Michael Kang sends along the following guest post:

    Thanks to Rick Hasen for hosting this discussion of NAMUDNO, which I’m happy to join near its close. I’ve enjoyed surveying academic opinion about the Voting Rights Act and NAMUDNO, but I’m less skeptical than many of my colleagues about Section 5’s continuing relevance. Of course President Obama’s election was a watershed moment in the evolution of American racial politics that mark today as importantly different from 1965. Of course the crisper tailoring of the Section 5 coverage formula and bailout provisions is eminently sensible, as are calls for deeper attention to the evolution of what Dan Tokaji calls the “new vote denial” and to the development of broader guarantees for an affirmative right to vote. However, as much as things have changed in many parts of the country, it is easy to forget that things have changed much less in others, as Nate Persily’s brief in NAMUDNO points out. Where I live, in Georgia, new measures that threaten to limit the franchise are regularly legislated, and while these proposals may be motivated at their base by partisanship, the effective targeting of these measures against certain populations of voters is no mistake. DOJ’s refusal to preclear Georgia’s requirement of proof of citizenship, following the presidential transition, helps remind us how Section 5 can make a meaningful difference along these lines.
    The aftermath of NAMUDNO is less likely to be a major overhaul of, or a major shifting away from, the Voting Rights Act, but instead another incremental adjustment and peaceful co-existence of the VRA with new regulatory initiatives. I’m skeptical that Congress will be much less deferential to the VRA than a Court staffed by politically insulated Justices who appeared ideologically hostile to it during oral argument before ultimately issuing a more careful, perhaps “statesmanlike” decision. But the continuing relevance of the VRA need not crowd out new reform extensions, and indeed, one might reasonably hope that new extensions supplement, rather than necessarily supplant, and draw political strength from the VRA’s historical pedigree.
    A looming question is what NAMUDNO signals for the viability of Section 2. The legal debate about the constitutionality of the VRA, post Boerne, until rather recently focused on Section 2. Section 5 seemed on safer ground with its limited coverage, preclearance review limited to retrogressive changes, and sunset and bailout provisions. Debate about NAMUDNO has softened resistance to challenges against the VRA and potentially cleared political space for the Court to strike down Section 5’s more vulnerable sister. However, this path doesn’t seem the Roberts Court’s style, which has more often been the crafty use of standing, as-applied challenges, and here in NAMUDNO, implausible statutory evasion, to achieve its policy ends by indirect means. The Roberts Court already carved back Section 2’s reach earlier this Term in Bartlett v. Strickland, but its response to future challenges is likely to entail similar limitations of the law’s substantive reach, but executed carefully to avoid the unwanted headlines that follow from directly overruling precedent or striking down Section 2. This may well be the path taken by the Court with respect to Section 5 following NAMUDNO, at least if Nate Persily is correct about the Court’s bailout analysis. Although the Ricks– Hasen and Pildes –compare NAMUDNO to Bush v. Gore, the NAMUDNO decision reminds me of Wisconsin Right to Life v. FEC. Like WRTL, NAMUDNO eschews sweeping invalidation but may just as well undermine Section 5’s foundations over the long run, if Nate is right, by chipping away at its application case-by-case through judicially mandated bailout.

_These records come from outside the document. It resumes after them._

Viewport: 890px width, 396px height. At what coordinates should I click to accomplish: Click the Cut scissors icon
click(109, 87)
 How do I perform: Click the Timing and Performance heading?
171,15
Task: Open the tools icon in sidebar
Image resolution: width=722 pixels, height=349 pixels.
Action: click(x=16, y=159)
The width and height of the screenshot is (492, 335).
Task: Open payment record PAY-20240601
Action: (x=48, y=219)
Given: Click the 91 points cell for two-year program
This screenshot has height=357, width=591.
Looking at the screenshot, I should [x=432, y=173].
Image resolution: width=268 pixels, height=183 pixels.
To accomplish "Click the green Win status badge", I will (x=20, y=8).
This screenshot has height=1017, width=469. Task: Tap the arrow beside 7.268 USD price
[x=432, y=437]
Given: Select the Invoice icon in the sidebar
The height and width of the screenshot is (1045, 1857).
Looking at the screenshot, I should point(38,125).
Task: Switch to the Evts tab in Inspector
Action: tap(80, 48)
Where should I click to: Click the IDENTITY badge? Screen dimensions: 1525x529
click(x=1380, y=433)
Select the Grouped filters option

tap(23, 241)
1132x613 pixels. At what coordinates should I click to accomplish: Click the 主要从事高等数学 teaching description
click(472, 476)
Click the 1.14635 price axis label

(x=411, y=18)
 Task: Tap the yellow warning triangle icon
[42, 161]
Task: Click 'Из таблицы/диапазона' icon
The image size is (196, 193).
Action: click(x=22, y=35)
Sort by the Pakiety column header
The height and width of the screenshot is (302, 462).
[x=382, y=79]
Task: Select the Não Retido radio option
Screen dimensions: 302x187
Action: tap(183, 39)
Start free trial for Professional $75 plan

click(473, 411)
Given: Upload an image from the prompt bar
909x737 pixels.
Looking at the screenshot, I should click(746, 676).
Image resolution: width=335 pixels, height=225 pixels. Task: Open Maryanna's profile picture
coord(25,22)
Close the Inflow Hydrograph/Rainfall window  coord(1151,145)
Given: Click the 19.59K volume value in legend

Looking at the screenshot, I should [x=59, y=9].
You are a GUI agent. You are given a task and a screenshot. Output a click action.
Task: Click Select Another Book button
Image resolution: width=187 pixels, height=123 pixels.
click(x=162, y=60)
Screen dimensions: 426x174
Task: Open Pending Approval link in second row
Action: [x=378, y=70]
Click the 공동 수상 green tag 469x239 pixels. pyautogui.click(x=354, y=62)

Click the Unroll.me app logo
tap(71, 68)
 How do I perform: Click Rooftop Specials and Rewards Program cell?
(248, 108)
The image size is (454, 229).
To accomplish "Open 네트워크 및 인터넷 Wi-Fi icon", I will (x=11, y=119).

    Finally, the shift in academic opinion, at least in legal circles, about the Voting Rights Act is striking to consider. Academic opinion has shifted from nearly universal support a decade ago, to sober concern about its constitutional vulnerability a few years ago, to what now seems to have galvanized during debate leading up to and following NAMUDNO into a skeptical consensus among academics against the Voting Rights Act’s usefulness going forward. The Court’s decision in NAMUDNO will prove astoundingly canny if the shift in academic opinion surrounding the case is a harbinger of a parallel shift still to come in political and public opinion. Others have speculated that NAMUDNO is a warning shot intended to spur political reconsideration of the VRA, and a quick review of academic reaction suggests the warning shot has already achieved the intended doubts and alarm among us “early adopters.” But I wonder whether Congress and the civil rights community are likely to follow academic opinion following NAMUDNO any more than they followed it during the 2006 renewal process. I have my doubts, particularly when academic prognostications on these issues, while substantively sensible on paper, have been noticeably inaccurate in predicting actual results on the field.